A poorly designed cleanroom can bring even the best processes to their knees. As such, designing a high-functioning, top quality facility from end to end requires holistic thinking.

In pharmaceutical, vaccine, and sterile manufacturing, the cleanroom environment is the major predicate for all manufacturing activity: without a proper background environment, no medicine can be produced for patient consumption. Today, there are a myriad of details individually assessed when building a new cleanroom or retrofitting an old one. Examples include construction materials, differential pressures and airflows, ergonomic features, and even lighting. There are reams of specifications for modular walls, air handling units (AHUs), flooring systems—the list goes on.
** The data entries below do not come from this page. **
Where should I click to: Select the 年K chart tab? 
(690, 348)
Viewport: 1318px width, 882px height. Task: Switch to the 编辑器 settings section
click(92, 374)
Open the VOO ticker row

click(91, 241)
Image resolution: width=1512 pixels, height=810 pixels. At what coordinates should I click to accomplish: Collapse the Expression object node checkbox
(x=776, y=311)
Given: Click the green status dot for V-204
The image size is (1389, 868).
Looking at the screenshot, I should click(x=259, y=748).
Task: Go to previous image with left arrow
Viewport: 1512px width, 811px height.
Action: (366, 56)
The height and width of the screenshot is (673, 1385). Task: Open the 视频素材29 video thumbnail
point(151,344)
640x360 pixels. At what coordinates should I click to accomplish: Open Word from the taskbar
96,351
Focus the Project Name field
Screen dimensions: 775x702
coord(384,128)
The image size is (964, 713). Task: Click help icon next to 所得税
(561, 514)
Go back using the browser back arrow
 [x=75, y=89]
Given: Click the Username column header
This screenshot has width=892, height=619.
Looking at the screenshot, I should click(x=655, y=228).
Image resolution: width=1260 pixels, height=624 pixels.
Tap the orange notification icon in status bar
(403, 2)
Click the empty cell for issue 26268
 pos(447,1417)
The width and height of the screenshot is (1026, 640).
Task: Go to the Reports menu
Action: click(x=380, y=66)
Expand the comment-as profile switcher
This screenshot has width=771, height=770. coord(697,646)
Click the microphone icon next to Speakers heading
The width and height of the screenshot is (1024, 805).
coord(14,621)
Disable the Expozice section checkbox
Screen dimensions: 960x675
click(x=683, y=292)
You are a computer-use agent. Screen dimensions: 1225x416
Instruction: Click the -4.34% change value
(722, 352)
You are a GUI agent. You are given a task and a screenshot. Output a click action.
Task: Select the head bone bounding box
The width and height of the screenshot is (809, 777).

Before the design team dives into those specifications, from the entry to the cleanroom to the exit from it, they must identify the real intentions for, and purpose of, the cleanroom.

The intentions and purpose are the reality of stable, reliant, and compliant operation within a tightly controlled and monitored environment. Different companies call this data by different names, such as Operational Philosophies or User Requirements (User Requirements will be used here). Functionally, this data should be captured in a document during the concept phase of the project, the content of which is agreed upon by the chartering team and is the foundation of all subsequent design activities.

A particular challenge for the Quality role on any project is defining User Requirements that are based on regulatory needs (published requirements, industry knowledge of agency action, or other sources). There are some simple regulatory requirements for airlocks that can inform early design. However, these requirements can often drive teams to focus on minute details before a holistic understanding of the requirements has been developed. For example, an FDA Guidance for Industry¹ states: “Air change rate is another important cleanroom design parameter. For Class 100,000 (ISO 8) supporting rooms, airflow sufficient to achieve at least 20 air changes per hour is typically acceptable.” Design requires hard numbers, so there is temptation for the design team to use this statement as a final Quality position—that 20 air changes is acceptable in a Grade C area.

Here is the risk: in doing that, the team has circumvented the appropriate User Requirement process. Whenever that occurs, it is possible to commit to delivering a project at a target cost or on a target schedule without understanding all drivers. To uphold the true intentions and purpose of the cleanroom, the Quality need is that the number of air changes in any room must adequately protect the product. In the airlock example above, if materials are being cleaned, decontaminated, and/or debagged for a demanding and continually-fed process, there is a chance that 20 air changes will not be adequate to maintain an active Grade C specification. Multiple people ripping open plastic bags and spraying disinfectant will certainly create a particle-rich environment.